- [ACTIVITY]:
Beneath this instruction is a block of data; output from it exactly the lines that run from the one containing "View the black-and-white" through the one containing "Open the バージョン履歴 version history", inclusive.

[Stored records]

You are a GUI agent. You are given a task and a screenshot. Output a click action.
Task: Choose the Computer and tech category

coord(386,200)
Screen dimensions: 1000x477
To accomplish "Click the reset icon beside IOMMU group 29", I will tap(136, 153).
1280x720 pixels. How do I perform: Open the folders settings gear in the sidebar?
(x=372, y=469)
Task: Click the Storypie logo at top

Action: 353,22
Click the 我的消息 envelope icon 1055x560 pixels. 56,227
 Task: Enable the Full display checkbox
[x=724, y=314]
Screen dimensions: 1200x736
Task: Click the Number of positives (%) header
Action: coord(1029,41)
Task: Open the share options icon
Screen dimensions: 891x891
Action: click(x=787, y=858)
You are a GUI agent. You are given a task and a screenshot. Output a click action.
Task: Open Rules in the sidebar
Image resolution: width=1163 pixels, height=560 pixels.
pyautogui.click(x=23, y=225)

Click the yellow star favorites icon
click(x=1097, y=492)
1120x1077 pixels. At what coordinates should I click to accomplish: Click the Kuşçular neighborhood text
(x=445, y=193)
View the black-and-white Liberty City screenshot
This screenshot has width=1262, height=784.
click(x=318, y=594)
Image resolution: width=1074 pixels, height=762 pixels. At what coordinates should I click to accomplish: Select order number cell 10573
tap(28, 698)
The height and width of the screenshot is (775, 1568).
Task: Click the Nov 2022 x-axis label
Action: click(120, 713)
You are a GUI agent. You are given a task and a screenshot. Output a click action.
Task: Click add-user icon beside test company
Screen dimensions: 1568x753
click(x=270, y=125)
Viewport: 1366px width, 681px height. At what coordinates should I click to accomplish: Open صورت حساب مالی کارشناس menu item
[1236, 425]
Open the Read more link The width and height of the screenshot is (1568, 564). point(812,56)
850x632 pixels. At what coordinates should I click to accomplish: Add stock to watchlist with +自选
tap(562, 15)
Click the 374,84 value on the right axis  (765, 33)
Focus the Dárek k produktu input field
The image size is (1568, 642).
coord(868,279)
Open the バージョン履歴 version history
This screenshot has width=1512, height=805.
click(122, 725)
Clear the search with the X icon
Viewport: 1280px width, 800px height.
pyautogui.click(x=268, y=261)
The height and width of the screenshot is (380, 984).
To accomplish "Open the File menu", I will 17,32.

- [RESPONSE TO THIS TASK]:
View the black-and-white Liberty City screenshot
This screenshot has width=1262, height=784.
click(x=318, y=594)
Image resolution: width=1074 pixels, height=762 pixels. At what coordinates should I click to accomplish: Select order number cell 10573
tap(28, 698)
The height and width of the screenshot is (775, 1568).
Task: Click the Nov 2022 x-axis label
Action: click(120, 713)
You are a GUI agent. You are given a task and a screenshot. Output a click action.
Task: Click add-user icon beside test company
Screen dimensions: 1568x753
click(x=270, y=125)
Viewport: 1366px width, 681px height. At what coordinates should I click to accomplish: Open صورت حساب مالی کارشناس menu item
[1236, 425]
Open the Read more link The width and height of the screenshot is (1568, 564). point(812,56)
850x632 pixels. At what coordinates should I click to accomplish: Add stock to watchlist with +自选
tap(562, 15)
Click the 374,84 value on the right axis  (765, 33)
Focus the Dárek k produktu input field
The image size is (1568, 642).
coord(868,279)
Open the バージョン履歴 version history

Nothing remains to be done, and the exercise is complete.